STUDY TEXT.
• • • •
The presence of a JD sign was documented using the preoperative images. This study defined the JD sign as a visible area of bone abnormality around the cysts on the PD-weighted image, manifesting as ≥1 speckle-like area of elevated signals higher than the surrounding BME (Figures 1 -3). After training, all image cases were evaluated by a board-certified orthopedic surgeon (H.X.) and a musculoskeletal radiologist (Y.Z.) independently, both blinded to the treatment of enrolled patients. Both observers evaluated the OLT twice on every patient, with an interval of 2 weeks between measurements, to evaluate intraobserver reliability.

Figure 1.

The JD sign around the cyst with corresponding schematic diagrams. (A) The JD sign was found around the cyst on the coronal MRI. r1, coronal length of cyst; d, the maximum vertical diameter of the cyst; D, depth of the OLT (cyst +JD sign). (B) Sagittal MRI of a single patient. r2, sagittal length of cyst; d, maximum vertical diameter of the cyst; D, depth of the OLT (cyst +JD sign). (C, D), The schematic diagram of images A and B, respectively. BME, bone marrow edema. JD sign, jumping dot sign; MRI, magnetic resonance imaging; OLT, osteochondral lesion of the talus. R1, coronal length of the OLT (cyst + JD sign); R2, sagittal length of the OLT (cyst + JD sign).

Figure 2.

Osteochondral lesion of the talus with jumping dot sign. Totally, 4 typical cases with JD sign were shown. (A, C, E, G) The most extensive range of lesion of each selected case is represented on the corresponding coronal images. (B, D, F, H) The amplification of JD signs is represented in the corresponding coronal images. BME, bone marrow edema; JD sign, jumping dot sign.

Figure 3.

Osteochondral lesion of the talus without jumping dot sign. Totally, 4 typical cases without a JD sign were shown. (A, C, E, G) The most extensive range of lesion of each selected case is represented on the corresponding coronal images. (B, D, F, H) The amplification of JD signs is represented in the corresponding coronal images. BME, bone marrow edema; JD sign, jumping dot sign.
• • • •
ACTIVITY. Continue the passage on the jumping dot sign from the point where it ends. The rows have no connection to the passage on the jumping dot sign.

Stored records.
• • • •
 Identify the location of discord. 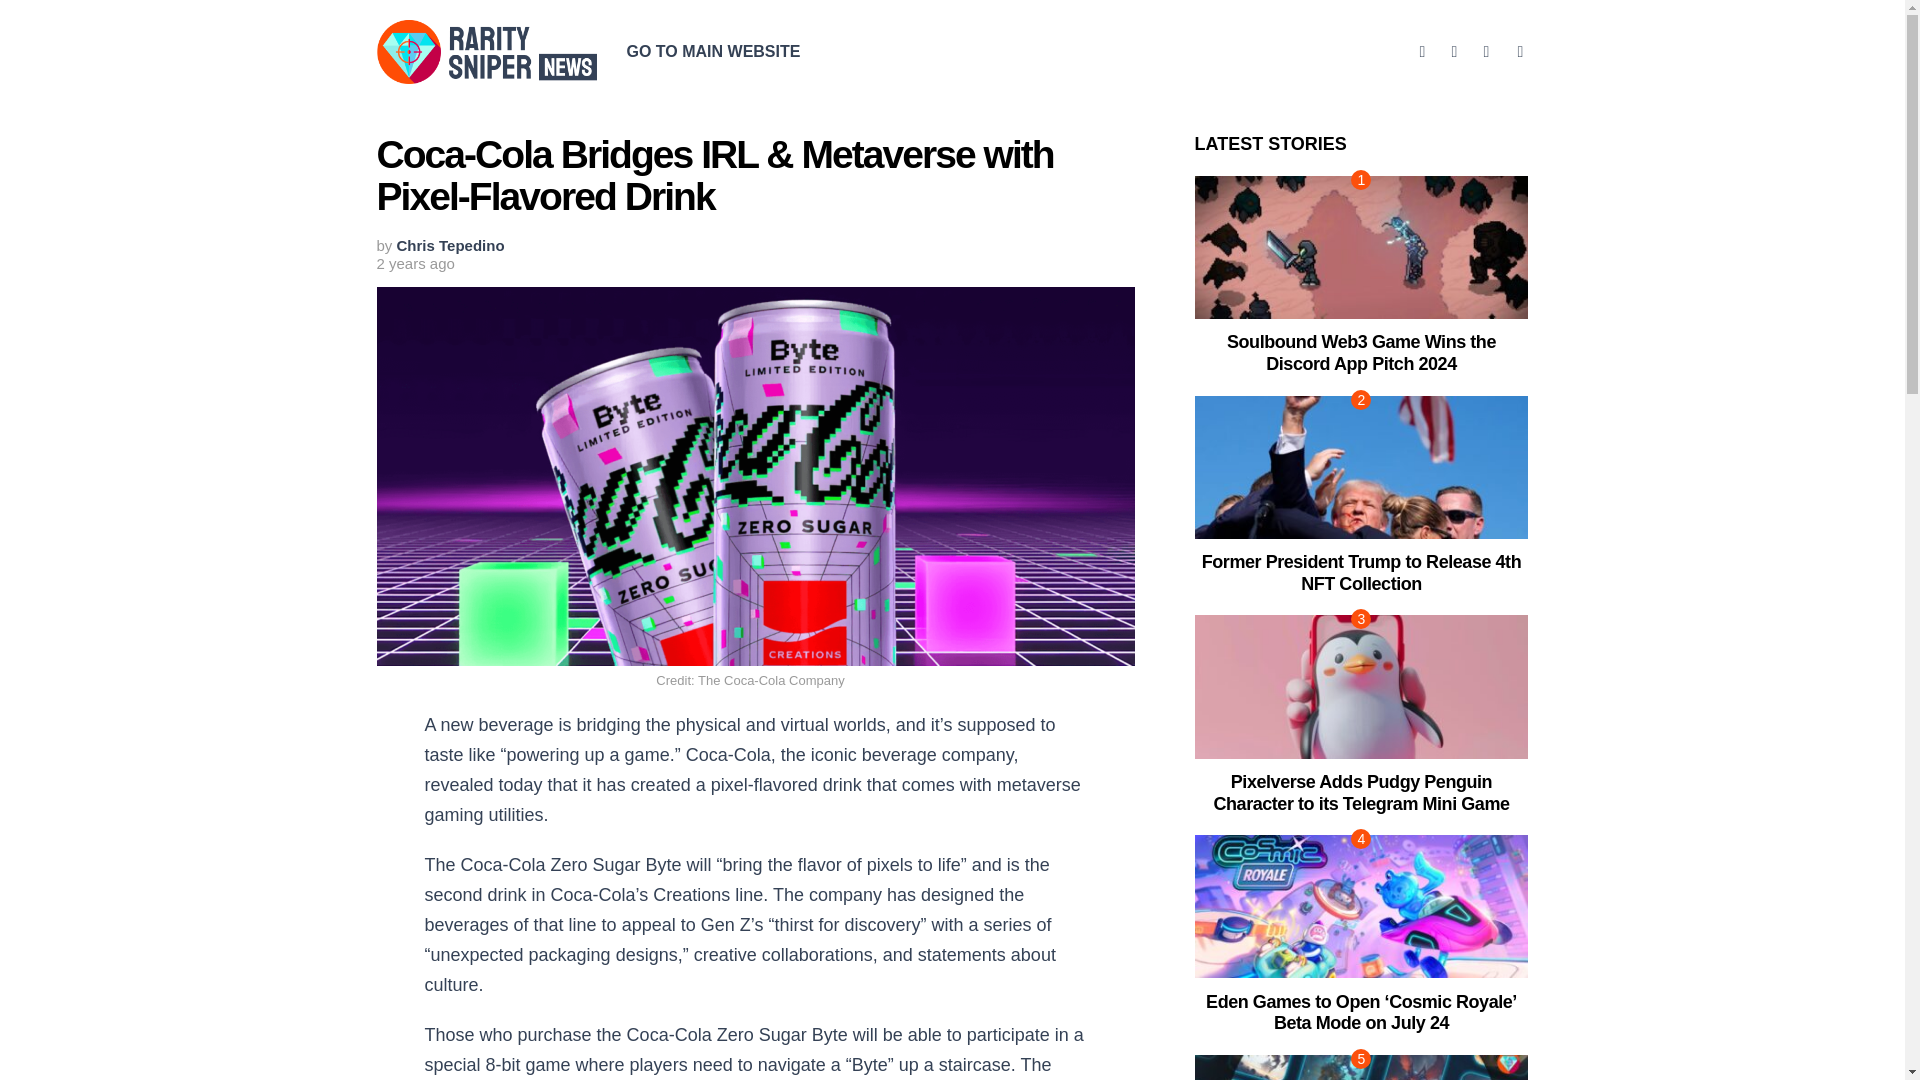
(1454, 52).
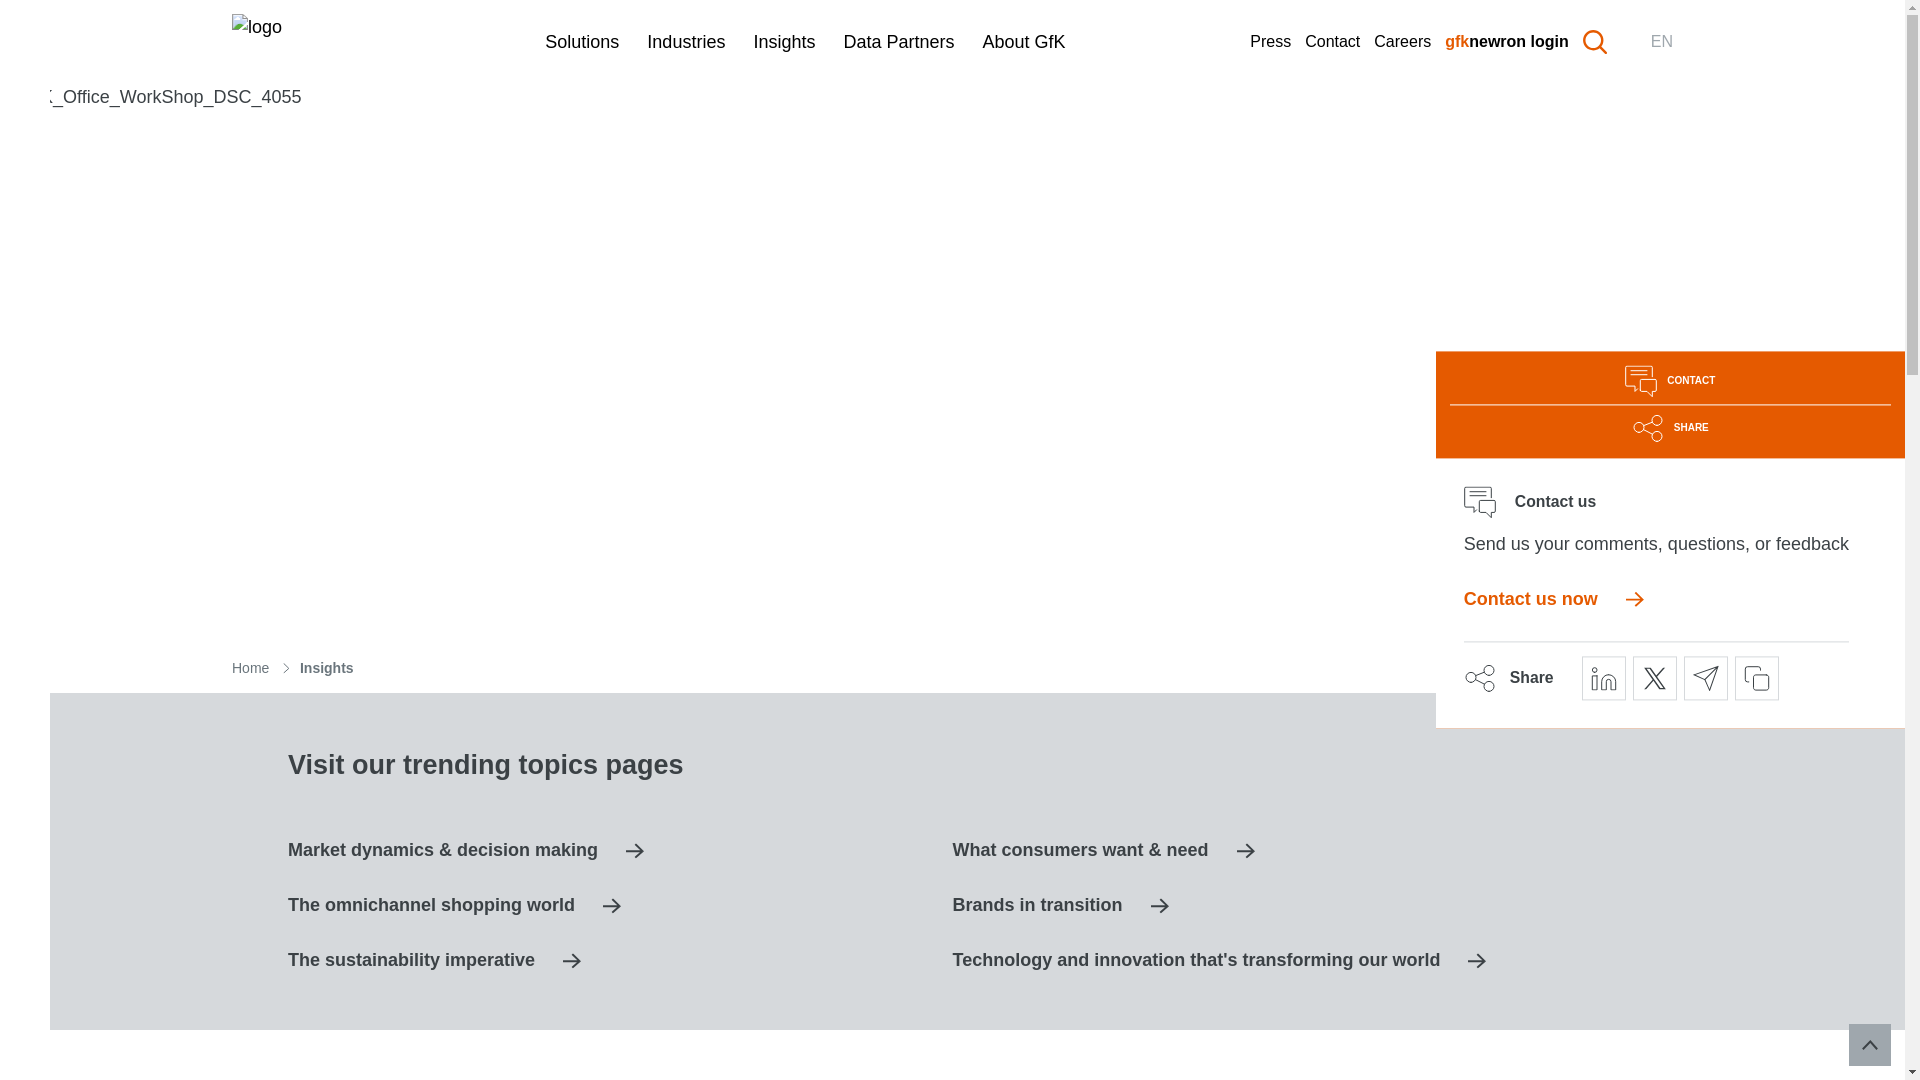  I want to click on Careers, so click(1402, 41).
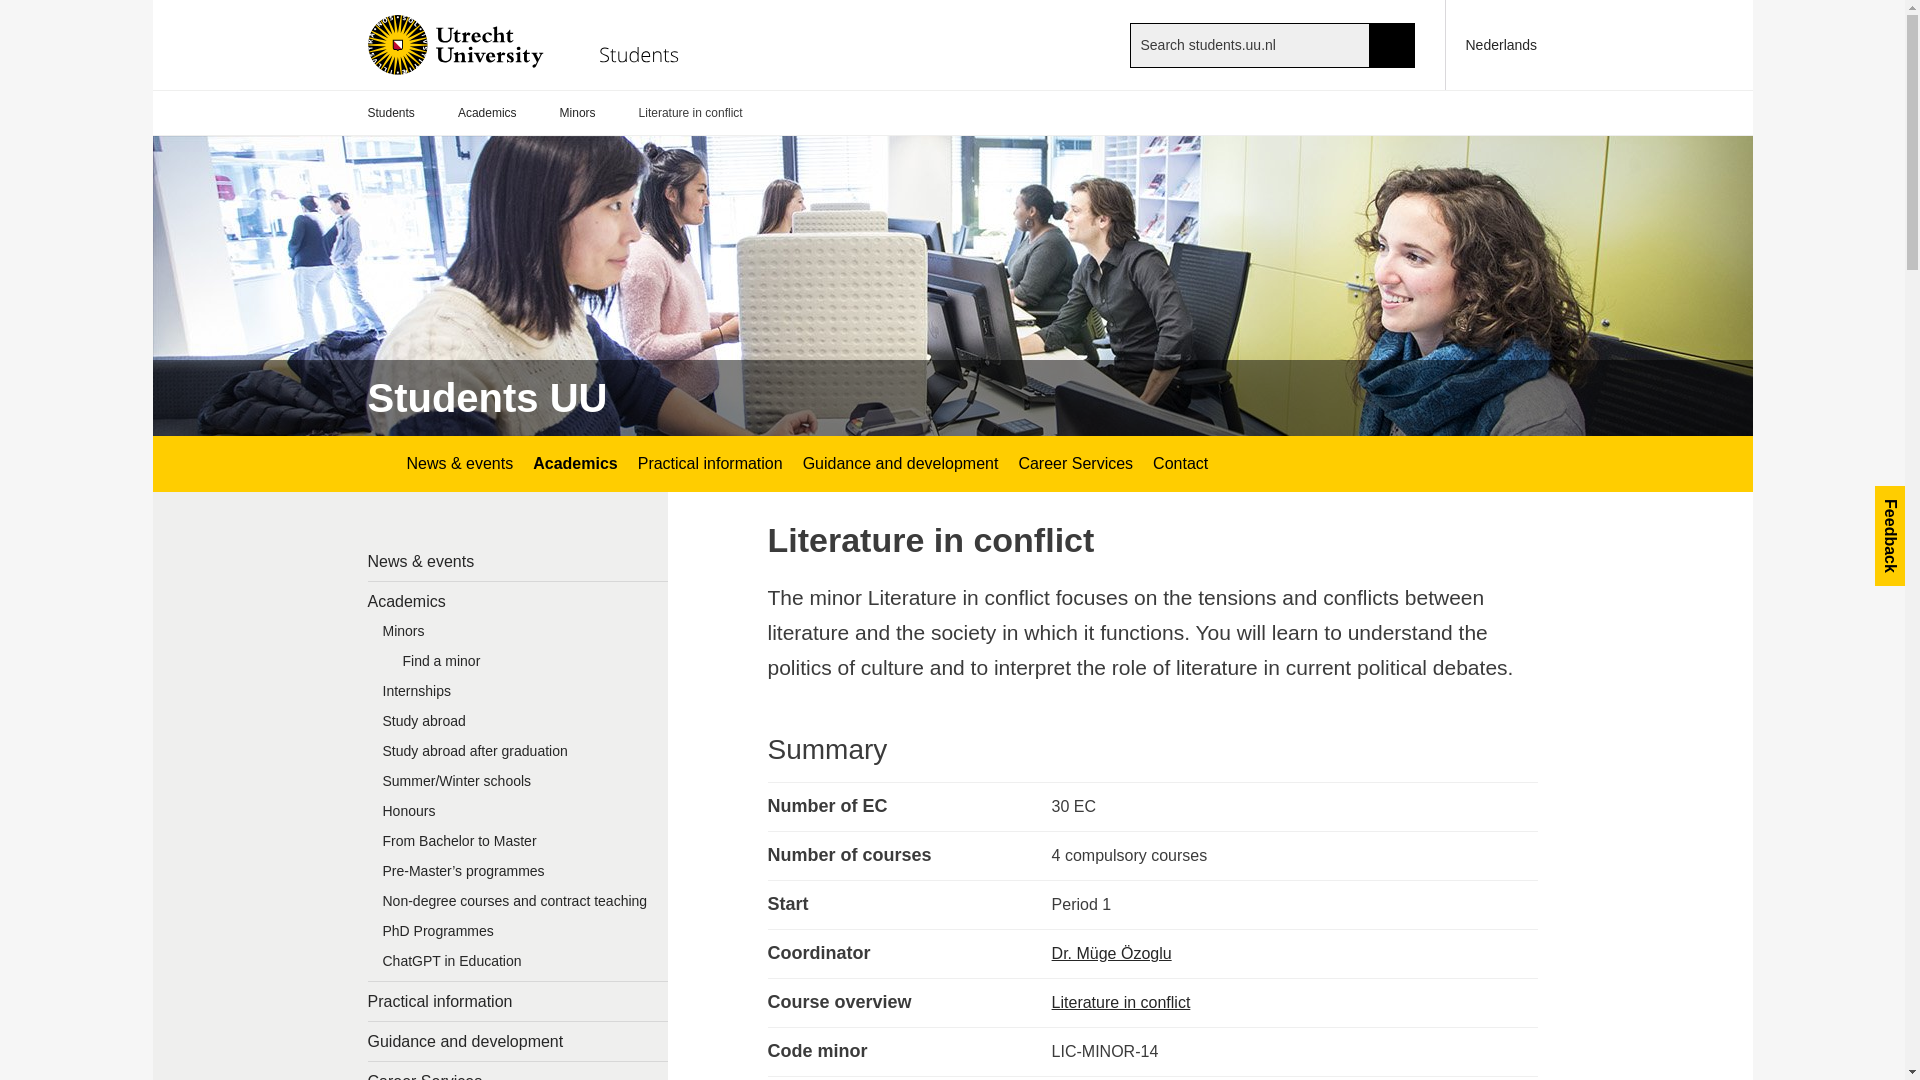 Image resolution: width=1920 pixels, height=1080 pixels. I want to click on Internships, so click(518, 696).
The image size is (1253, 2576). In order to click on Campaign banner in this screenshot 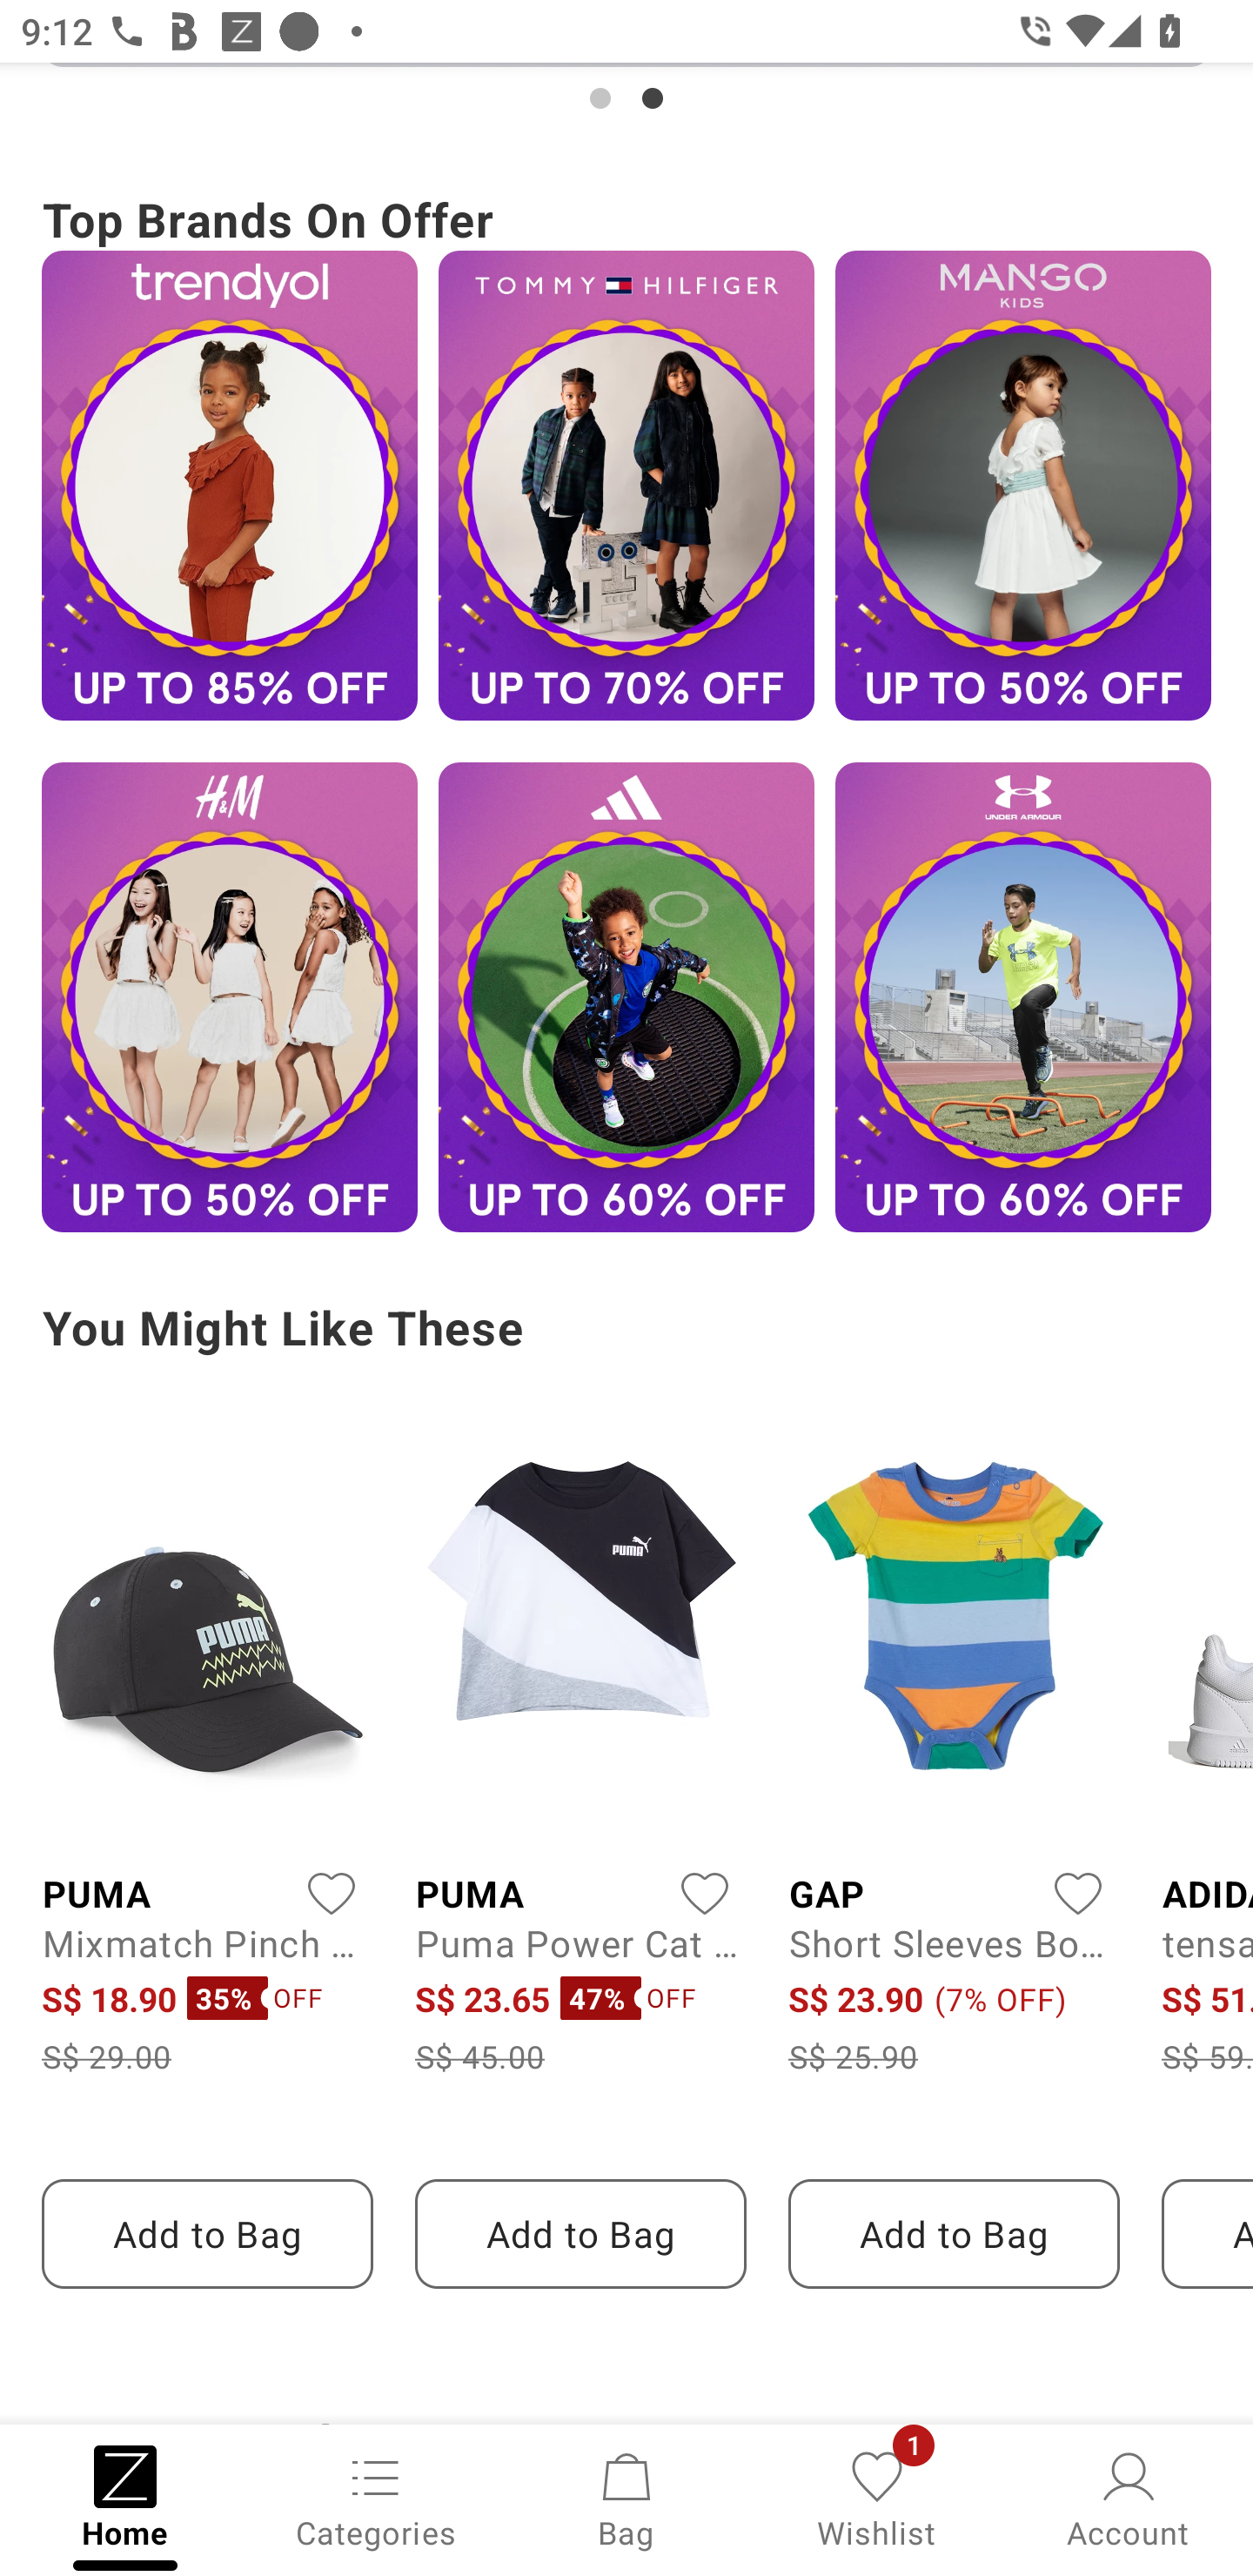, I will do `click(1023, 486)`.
• • • •
REPLY TO THE TASK.
Other measurements for cysts were derived from methods of prior studies.^4,5,15 The largest coronal length and depth and the sagittal length of cyst and OLT were measured using preoperative MRI (Figure 1). The maximal vertical diameter of the cyst was defined as the largest distance from the top to the bottom of the cyst in this study. The OLT depth included the cyst and the JD sign. Maximal coronal length and sagittal length were defined as the medial to lateral and anterior to posterior dimensions, respectively.¹⁵ The presence of BME and cysts were evaluated both preoperatively and at final follow-up. Furthermore, MOCART (magnetic resonance observation of cartilage repair tissue) scores were assessed at follow-up.

In order to conduct a relative quantitative analysis of preoperative MRI, the coronal PD image of each patient with the most extensive range of lesions was chosen. The talus was divided into 3 distinct areas: the normal bone area, the BME+JD sign area, and the cyst area. Afterward, the PACS workstation (Centricity Radiology RA1000; GE Healthcare) was utilized to measure the maximal and mean signals of these 3 areas. The relative mean or maximal signal of the BME area (or cyst area) was defined as the quotient obtained by dividing the mean or maximal signal value of the BME area (or cyst area) by the mean or maximal signal value of the normal bone area. The reliability of measurements was assessed by calculating the intraclass correlation coefficients (ICCs) for both inter- and intraobserver variability. An ICC value ranging from 0.81 to 1.00 denoted excellent reliability, while a value between 0.61 and 0.80 indicated good reliability.²⁰

Outcome Assessments

Patient-reported outcome measures (PROMs) were collected before surgery and at follow-up. Ankle function was assessed using the American Orthopaedic Foot & Ankle Society (AOFAS) scale, which was rated as excellent (90-100), good (80-89), fair (70-79), or poor (<70).⁴ The Tegner activity scale was used to evaluate sports activity levels (10-point scale).⁴ Pain during walking was measured using the visual analog scale (VAS; 10-point scale).¹⁹ When the AOFAS score was <80, the treatment was considered unsatisfactory.⁴ Postoperative sensory disturbance, range of motion restriction (plantarflexion/dorsiflexion; inversion/eversion), and reoperation were also recorded during the follow-up. All assessments were blinded to the formation of SBCs after BMS.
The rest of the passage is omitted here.